Working together to combat a killer

04 Mar 2019
Working together to combat a killer

A unique team of female South Australian scientists are undertaking world-first research to combat the second biggest cancer killer of men in Australia.

The six women, from the South Australian Health and Medical Research Institute (SAHMRI), are leading a group of global researchers hoping to revolutionise testing and treatment of prostate cancer by predicting “good” and “bad” cancers.

Prostate cancer affects men more than any other cancer, with 1100 SA men diagnosed with the cancer last year.

Prostate cancer research Group Leader Professor Lisa Butler, from SAHMRI and the University of Adelaide, said current testing made it difficult to identify the difference between prostate cancer that was slow-growing and low risk, requiring surgery or a “watch and wait” approach, from high risk cancer that needed more aggressive treatment.
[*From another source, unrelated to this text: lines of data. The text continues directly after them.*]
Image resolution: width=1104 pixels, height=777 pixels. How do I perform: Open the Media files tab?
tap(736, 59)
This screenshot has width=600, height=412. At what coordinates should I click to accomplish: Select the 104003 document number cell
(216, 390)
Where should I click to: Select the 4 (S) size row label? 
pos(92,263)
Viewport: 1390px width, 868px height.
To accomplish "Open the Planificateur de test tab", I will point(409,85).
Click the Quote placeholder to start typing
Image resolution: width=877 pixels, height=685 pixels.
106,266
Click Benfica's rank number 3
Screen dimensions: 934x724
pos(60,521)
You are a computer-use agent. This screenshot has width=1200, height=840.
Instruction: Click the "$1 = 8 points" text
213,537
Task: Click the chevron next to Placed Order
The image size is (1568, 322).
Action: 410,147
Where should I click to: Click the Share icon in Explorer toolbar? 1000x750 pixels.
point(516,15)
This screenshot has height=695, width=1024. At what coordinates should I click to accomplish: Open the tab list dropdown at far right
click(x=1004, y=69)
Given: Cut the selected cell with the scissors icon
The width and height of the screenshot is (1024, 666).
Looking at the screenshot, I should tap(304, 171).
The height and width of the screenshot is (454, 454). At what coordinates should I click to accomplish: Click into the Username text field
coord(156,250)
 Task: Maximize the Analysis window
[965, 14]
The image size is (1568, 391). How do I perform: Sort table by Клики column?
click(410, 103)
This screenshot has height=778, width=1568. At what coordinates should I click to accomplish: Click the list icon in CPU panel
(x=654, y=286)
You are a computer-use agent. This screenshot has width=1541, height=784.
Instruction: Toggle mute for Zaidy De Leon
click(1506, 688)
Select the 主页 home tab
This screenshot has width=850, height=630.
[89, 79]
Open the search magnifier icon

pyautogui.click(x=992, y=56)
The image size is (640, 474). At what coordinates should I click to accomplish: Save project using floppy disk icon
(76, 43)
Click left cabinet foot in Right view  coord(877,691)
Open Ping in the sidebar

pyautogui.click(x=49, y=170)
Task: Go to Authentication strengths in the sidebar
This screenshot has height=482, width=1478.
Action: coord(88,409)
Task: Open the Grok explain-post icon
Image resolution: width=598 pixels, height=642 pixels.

Professor Butler said many men were treated as though their cancer was high risk, leading to unnecessary surgery and associated complications, including impotency and incontinence.

“While we are very good at detecting prostate cancer, we’re not so good at knowing whether that cancer could be lethal or just sit there and not cause problems,” she said.

“So there is an urgent need to better test and assess prostate cancer and how it progresses in order to create tailor-made treatment plans for patients to improve health outcomes and quality of life.”

The researchers have amassed more than 2000 prostate tumour samples from consenting patients undergoing prostate cancer surgery.

The samples, safely stored in a biobank at SAHMRI’s North Terrace headquarters, are being monitored for their response to treatment and patient outcomes in a bid to predict tumour aggressiveness.

Professor Butler said clinical trials including South Australian prostate cancer patients began late last year to modify molecules called lipids that influence prostate cancer aggressiveness.

The all-female lead researchers have defied gender norms in their field.

“It’s pretty unusual,” Professor Butler said in the lead up to International Women’s Day on Friday (March 8).

“I would love to see more women supported to take on science leadership roles across universities and research units.”

The research project, “Lipids and Prostate Cancer”, has received over $5 million in funding from Men’s Health Foundation, Movember Australia and the Prostate Cancer Foundation of Australia. 

Professor Butler’s work is supported by Cancer Council SA’s Beat Cancer Project.

This story was reproduced with permission from The Advertiser.